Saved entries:

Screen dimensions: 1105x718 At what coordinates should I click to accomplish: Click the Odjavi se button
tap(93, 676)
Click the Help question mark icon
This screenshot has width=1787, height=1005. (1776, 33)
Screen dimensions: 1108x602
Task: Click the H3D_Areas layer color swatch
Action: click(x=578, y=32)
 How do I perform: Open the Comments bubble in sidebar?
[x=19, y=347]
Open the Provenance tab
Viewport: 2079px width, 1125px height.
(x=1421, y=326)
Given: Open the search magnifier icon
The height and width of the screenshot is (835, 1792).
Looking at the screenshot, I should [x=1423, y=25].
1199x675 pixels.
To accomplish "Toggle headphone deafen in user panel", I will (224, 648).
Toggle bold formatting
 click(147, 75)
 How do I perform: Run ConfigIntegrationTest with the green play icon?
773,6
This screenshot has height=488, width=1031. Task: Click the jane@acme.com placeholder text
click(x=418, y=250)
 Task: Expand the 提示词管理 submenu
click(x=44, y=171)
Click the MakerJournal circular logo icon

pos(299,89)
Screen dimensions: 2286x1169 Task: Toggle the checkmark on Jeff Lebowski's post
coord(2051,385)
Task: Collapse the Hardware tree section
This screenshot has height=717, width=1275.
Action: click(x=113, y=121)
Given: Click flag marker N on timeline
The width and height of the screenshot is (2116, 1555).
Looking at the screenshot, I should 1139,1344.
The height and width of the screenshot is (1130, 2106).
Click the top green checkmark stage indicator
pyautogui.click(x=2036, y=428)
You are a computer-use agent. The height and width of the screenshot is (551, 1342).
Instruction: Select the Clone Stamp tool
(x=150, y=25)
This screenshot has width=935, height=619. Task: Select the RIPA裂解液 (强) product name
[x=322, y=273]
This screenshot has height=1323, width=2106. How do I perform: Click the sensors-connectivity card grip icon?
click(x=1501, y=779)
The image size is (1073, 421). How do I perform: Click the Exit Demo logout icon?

_PROBLEM STATEMENT:_
The answer should consist only of the lines from the one with "Click the top green checkmark stage indicator" to the final line of the records above, retyped word for word.

_RESPONSE TO THIS TASK:_
Click the top green checkmark stage indicator
pyautogui.click(x=2036, y=428)
You are a computer-use agent. The height and width of the screenshot is (551, 1342).
Instruction: Select the Clone Stamp tool
(x=150, y=25)
This screenshot has width=935, height=619. Task: Select the RIPA裂解液 (强) product name
[x=322, y=273]
This screenshot has height=1323, width=2106. How do I perform: Click the sensors-connectivity card grip icon?
click(x=1501, y=779)
The image size is (1073, 421). How do I perform: Click the Exit Demo logout icon?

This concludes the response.